Цепь предположений представлялась слишком уж запутанной. Да и все равно Адам уже мертв, и им никогда не узнать правды.
Джеффри мельком заметил наглому привратнику, что собирается побывать в доме скорби. Эта мысль не приходила ему в голову, пока он ее не выговорил. Однако теперь он заметил, что вновь миновал мирское кладбище на дальней стороне монастырской церкви. Солнечный свет заливал землю. Стояла середина лета. Дальний берег реки скрылся в жарком мареве. На воде ни единой лодки, некому подсмотреть, как он подходит к жилищу Мортонов. Он постучался осторожно, чтобы не побеспокоить больного. Дверь не была заперта и подалась под рукой.
Чосер заглянул внутрь. Посреди дома тлели угли, струйка дыма тянулась к дымоходу. Было жарко и душно. Пахло болезнью и чем-то еще. На большой кровати почти терялось тело Саймона Мортона. Ни миссис Мортон, ни Уилла не видно.

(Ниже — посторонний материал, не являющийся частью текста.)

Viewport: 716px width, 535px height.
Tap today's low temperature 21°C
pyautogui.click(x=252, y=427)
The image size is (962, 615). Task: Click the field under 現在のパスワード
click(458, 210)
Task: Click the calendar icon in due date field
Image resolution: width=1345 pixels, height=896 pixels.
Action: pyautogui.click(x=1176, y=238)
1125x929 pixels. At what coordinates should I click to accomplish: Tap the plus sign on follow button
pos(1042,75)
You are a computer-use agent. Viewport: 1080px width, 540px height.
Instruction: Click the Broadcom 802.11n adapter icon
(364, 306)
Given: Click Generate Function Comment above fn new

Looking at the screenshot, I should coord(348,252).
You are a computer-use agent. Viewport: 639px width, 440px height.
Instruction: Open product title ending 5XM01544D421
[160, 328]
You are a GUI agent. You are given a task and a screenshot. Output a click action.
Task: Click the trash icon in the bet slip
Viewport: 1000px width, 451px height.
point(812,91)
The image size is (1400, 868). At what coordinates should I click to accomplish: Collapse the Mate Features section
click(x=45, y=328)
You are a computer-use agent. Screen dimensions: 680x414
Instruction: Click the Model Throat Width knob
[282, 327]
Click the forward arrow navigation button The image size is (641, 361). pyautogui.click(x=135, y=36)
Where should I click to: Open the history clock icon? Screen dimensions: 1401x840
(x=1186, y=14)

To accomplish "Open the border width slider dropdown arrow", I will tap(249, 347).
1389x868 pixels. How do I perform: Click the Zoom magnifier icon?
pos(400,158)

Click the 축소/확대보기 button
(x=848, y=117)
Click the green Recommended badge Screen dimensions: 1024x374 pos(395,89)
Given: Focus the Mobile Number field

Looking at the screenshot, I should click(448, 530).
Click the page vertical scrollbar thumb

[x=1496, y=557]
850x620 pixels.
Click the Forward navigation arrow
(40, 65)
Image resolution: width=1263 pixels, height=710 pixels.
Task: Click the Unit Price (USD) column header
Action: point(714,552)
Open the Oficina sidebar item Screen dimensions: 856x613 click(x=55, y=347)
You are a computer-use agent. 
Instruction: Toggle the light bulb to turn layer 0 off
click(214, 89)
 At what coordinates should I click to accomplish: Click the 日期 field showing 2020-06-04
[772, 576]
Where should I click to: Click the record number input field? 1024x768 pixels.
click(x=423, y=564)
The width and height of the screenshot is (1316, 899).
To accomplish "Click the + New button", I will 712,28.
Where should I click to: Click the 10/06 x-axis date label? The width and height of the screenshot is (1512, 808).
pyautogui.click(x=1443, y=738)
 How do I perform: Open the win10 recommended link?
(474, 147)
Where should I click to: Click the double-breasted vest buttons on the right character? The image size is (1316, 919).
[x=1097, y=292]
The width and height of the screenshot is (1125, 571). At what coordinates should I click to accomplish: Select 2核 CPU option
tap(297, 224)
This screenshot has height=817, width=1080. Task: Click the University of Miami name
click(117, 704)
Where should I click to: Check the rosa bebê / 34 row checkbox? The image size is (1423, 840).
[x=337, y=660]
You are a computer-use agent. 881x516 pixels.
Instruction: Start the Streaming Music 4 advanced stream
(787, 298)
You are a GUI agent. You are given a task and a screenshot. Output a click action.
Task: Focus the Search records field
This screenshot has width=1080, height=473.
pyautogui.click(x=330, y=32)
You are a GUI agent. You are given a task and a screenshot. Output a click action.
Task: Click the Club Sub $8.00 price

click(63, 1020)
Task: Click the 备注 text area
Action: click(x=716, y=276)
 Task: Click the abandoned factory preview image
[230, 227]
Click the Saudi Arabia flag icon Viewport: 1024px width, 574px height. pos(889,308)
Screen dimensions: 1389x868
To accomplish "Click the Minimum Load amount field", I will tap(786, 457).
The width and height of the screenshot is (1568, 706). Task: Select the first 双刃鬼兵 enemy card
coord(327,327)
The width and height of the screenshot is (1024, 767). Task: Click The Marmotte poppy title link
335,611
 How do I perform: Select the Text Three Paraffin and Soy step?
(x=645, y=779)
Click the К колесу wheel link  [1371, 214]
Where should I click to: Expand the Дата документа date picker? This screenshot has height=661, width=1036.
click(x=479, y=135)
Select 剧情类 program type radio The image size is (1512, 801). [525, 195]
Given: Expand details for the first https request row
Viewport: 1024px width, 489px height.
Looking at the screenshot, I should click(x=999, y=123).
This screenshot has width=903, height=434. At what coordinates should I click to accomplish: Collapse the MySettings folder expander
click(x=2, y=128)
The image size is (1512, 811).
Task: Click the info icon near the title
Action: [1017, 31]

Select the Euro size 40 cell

Джеффри шире приоткрыл дверь. С постели — ни слова, ни движения. Да, ведь Саймон болен, в лихорадке. Должно быть, уснул. Но Джеффри опасался худшего. Он шагнул на неровный пол в хижине. Когда глаза привыкли к полумраку, он увидел, что Саймон Мортон лежит на спине под тонким лоскутным одеялом. Джеффри не знал, выглядит ли он успокоившимся и умиротворенным, как бывают порой умершие, потому что большой валик, замеченный им раньше, лежал теперь на лице Мортона. Кто-то положил его туда и прижал, что доказывали две глубокие вмятины по бокам. Чосер задумался, долго ли человек умирает при таких обстоятельствах. Вероятно, недолго, Мортон и без того едва дышал.